Dans la prison surpeuplée de Lyon-Corbas, le manque de généralistes restreint sévèrement l’accès aux soins du millier de personnes détenues. Une situation particulièrement tendue depuis le départ de trois médecins après l’agression verbale de l’un d’eux par un surveillant, en mai 2023.
L’unité sanitaire de la maison d’arrêt de Lyon-Corbas est en crise : les alertes se multiplient sur l’accès aux soins des détenus dans cette prison de 678 places occupée à 158,8 %. L’Observatoire international des prisons (OIP) a récemment été saisi par deux personnes incarcérées, l’une témoignant avoir du mal à être reçue en consultation pour une infection qui s’aggravait, et l’autre ne pouvant bénéficier de béquilles ou d’un fauteuil roulant malgré d’importantes difficultés à se déplacer.
Cela fait plusieurs semaines que le suivi médical des détenus de Lyon-Corbas repose largement sur un seul généraliste, épaulé d’infirmiers. Ce dernier consacre par ailleurs une demi-journée par semaine à l’établissement pénitentiaire pour mineurs de Meyzieu. Contactée par l’OIP, la cheffe des urgences de l’hôpital de Lyon auquel il est rattaché assure qu’un autre médecin intervient « en renfort » deux jours par mois cet été, et que des recrutements ont été lancés pour août et septembre. Elle ajoute être elle-même régulièrement présente dans le service pour « consolider les procédures », « valider le planning » et organiser « des réunions de relecture de dossiers ».

**Consigne 1:**
D'après le texte de l'exercice, combien de places compte la maison d'arrêt de Lyon-Corbas ?
**Consigne 2:**
Relevez, s'il vous plaît, toutes les tâches que la cheffe des urgences dit accomplir lors de sa présence dans le service, selon le texte de l'exercice.

**Données fournies:**
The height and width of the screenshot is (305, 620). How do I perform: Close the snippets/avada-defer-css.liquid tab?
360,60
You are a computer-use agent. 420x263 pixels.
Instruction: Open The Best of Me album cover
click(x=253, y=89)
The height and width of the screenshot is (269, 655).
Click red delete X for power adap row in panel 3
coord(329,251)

...

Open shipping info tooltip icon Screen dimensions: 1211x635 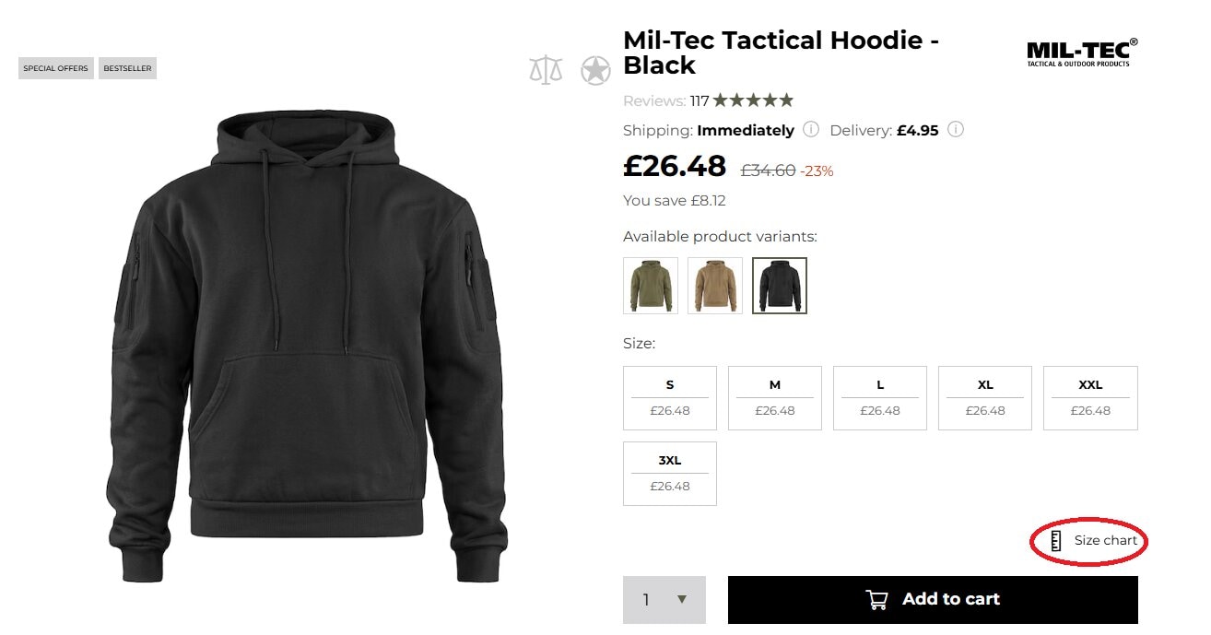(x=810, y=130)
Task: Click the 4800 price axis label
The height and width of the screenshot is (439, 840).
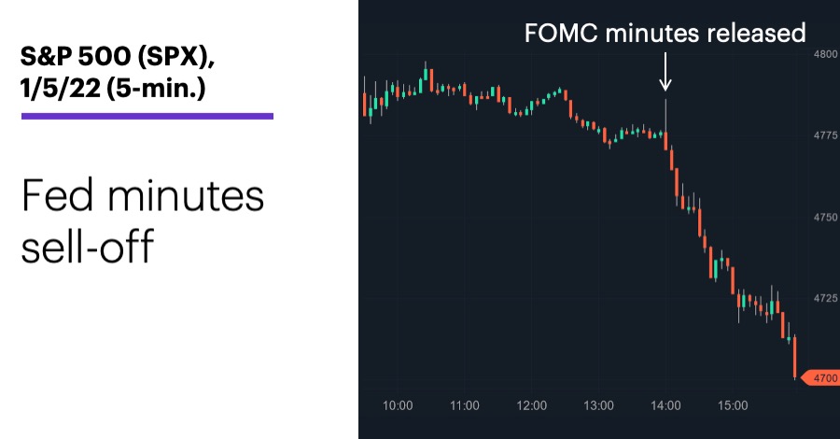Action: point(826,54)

**Réponse 1:**
678 places.

**Réponse 2:**
- Consolider les procédures
- Valider le planning
- Organiser des réunions de relecture de dossiers